→ Task details:
Give the data again from the line with "I will coord(53,208)." up to and including the line with "Action: [x=1289, y=28]", swapping "round" for "circular" and leaving everything else as it is.

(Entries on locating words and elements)
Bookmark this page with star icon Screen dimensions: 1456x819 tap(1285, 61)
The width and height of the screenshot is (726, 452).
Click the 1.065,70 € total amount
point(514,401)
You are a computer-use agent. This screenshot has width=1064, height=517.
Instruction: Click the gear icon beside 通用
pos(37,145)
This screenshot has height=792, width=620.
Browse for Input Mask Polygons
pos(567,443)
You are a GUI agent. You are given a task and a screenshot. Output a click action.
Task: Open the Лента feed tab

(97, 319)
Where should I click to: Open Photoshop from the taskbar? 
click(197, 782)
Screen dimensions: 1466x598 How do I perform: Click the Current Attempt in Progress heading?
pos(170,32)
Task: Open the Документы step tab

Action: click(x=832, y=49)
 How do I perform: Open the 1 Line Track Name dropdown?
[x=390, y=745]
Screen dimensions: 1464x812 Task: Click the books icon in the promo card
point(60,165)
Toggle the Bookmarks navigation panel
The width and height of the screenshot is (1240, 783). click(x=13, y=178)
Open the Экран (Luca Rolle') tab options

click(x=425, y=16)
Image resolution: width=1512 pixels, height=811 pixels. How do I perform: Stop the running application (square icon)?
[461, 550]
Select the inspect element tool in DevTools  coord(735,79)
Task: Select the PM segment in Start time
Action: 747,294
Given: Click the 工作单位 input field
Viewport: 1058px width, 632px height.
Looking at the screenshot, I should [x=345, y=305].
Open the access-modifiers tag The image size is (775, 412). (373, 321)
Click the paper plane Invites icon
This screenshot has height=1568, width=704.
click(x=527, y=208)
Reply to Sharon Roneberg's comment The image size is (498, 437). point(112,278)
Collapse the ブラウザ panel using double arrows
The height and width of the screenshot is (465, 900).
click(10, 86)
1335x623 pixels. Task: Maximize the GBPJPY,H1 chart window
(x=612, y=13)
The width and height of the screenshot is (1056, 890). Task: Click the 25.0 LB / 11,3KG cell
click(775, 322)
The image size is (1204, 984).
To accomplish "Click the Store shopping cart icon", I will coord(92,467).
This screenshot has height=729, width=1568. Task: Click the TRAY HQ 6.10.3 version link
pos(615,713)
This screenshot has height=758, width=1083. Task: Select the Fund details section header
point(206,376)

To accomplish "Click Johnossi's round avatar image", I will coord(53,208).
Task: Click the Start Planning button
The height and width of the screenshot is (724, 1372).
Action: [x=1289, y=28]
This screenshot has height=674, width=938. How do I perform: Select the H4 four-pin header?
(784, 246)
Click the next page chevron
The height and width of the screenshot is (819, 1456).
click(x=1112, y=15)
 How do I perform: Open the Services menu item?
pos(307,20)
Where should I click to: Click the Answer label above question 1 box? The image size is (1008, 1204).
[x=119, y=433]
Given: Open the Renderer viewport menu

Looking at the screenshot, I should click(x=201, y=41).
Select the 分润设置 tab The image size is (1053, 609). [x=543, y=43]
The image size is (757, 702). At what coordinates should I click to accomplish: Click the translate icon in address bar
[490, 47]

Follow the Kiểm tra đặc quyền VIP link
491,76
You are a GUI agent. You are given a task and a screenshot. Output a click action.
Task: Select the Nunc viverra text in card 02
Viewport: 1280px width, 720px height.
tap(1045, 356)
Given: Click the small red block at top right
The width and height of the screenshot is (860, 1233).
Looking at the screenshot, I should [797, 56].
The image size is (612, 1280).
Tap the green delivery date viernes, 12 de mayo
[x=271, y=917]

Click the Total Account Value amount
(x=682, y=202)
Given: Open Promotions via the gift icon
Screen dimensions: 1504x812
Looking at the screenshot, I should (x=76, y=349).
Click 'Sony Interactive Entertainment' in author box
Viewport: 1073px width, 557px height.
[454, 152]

→ Solution to the exercise:
To accomplish "Click Johnossi's circular avatar image", I will coord(53,208).
Task: Click the Start Planning button
The height and width of the screenshot is (724, 1372).
Action: [x=1289, y=28]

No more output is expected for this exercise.